Over the last weekend, I watched a cumulative 36 hours of golf. I kinda like it, the strategy, the tension, the awesome fist pumps when a guy hits a BALL with a stick. Yeah, the irony isn’t lost on me… But, there are also awesome moments of… well, schadenfreude. Like when a golfer completely self-destructs as loses about $700,000 in the span of 4 minutes (see: Padraig Harrington on the 8th hole of Hazeltine. Yikes.)
However, after watching golf for so long – I realized, once and for all, that I AM NOT the target demographic.
I saw commercials for:
- Retirement funds – oh, older people, got it. Makes sense.

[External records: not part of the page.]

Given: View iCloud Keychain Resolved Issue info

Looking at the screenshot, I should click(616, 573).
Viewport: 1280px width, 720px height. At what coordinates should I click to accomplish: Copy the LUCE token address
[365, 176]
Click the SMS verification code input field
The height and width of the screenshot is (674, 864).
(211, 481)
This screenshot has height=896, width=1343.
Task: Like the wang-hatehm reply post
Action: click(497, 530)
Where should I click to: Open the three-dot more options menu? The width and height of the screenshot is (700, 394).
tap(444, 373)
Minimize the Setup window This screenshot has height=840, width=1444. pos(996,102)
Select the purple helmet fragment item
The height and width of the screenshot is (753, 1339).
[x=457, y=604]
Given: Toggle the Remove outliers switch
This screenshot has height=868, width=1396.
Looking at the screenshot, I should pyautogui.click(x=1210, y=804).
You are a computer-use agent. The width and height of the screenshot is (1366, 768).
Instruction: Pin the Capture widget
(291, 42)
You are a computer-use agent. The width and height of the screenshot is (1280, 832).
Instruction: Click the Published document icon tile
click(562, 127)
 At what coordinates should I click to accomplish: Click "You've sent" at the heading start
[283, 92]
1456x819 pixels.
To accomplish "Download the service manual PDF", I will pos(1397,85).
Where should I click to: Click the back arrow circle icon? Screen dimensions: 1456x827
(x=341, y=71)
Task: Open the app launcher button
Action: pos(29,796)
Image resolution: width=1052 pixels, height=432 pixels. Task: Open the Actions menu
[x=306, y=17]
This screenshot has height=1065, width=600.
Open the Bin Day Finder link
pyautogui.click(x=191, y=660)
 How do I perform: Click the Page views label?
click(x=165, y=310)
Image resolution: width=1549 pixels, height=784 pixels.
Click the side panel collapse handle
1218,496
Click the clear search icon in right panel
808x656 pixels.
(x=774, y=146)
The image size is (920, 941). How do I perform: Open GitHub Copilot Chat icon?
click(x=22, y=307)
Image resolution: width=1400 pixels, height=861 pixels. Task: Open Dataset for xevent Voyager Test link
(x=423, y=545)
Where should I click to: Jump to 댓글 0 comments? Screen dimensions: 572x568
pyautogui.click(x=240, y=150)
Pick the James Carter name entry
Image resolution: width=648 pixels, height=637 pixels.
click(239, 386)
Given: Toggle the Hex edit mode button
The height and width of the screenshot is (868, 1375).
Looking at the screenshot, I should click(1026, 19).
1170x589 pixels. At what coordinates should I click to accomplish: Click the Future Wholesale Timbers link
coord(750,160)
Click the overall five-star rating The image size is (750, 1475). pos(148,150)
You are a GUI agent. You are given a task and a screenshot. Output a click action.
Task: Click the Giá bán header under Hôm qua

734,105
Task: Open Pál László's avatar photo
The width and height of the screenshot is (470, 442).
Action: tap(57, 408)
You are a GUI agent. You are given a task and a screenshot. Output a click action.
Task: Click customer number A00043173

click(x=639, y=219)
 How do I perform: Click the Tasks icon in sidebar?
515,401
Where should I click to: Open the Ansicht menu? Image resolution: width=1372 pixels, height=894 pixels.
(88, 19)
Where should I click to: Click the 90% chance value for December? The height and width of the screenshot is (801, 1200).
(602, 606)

- Cialis – I think Cialis OWNS golf, not a single Viagra commercial in the bunch – and I still wonder WTF is up with the two bathtubs in the middle of nowhere?? Kate talked about this at the beginning of the year, but I guess it still works for old guys who can’t get it up, and is not embarrassed by walking naked to an old-tyme bathtub in the middle of desert on a plateau…
- Oldsmobile – not a SINGLE commercial advertising the “Cash for Clunkers” program – so golfers are rich, keeping up the stereotype
- Community outreach – Golf First, or Tees ‘R’ Us or something like that – so old, rich people like to give back to the community in a ‘hands-off’ sorta way…
- More golf – they say there are only 4 Majors, however, there are a shitload of tournaments for these guys to make money
- Tiger Woods – the man, the brand, I think he is part King Midas there. Even when he loses, people talk about how awesome he is. They didn’t say that about Rex Grossman last year…
- BeneFiber – Again, old people have bowel problems. Moreso than young folk. I get it. I think Price Waterhouse Cooper was co-sponsoring the ads.
- Tiger Woods – If you are one of the first 50 callers, you will get a lock of his hair AND a vial of sweat wrenched from the bill of the cap he wore when losing to a South Korean. Apparently, people really do love this guy.
So, I realized, after watching all of this, that I am not about to retire, nor near retirement. I do not like taking a bath at sunset in the middle of nowhere, don’t want an Oldsmobile, am too busy working to make ends meet to pay someone to teach kids how to golf, am annoyed intensely by the “FedEx Cup” commercials – so much so, that I almost miss the long-haired hippie dude who draws on the whiteboard (almost), think Tiger is cool, but seriously? Have regular “evacuations” so there’s no need to add any more fiber to my diet, and still, Tiger, seriously?
However, I own 2 “golf” shirts – and they are the comfiest shirts I own. That’s right, the comfiest. So there’s that.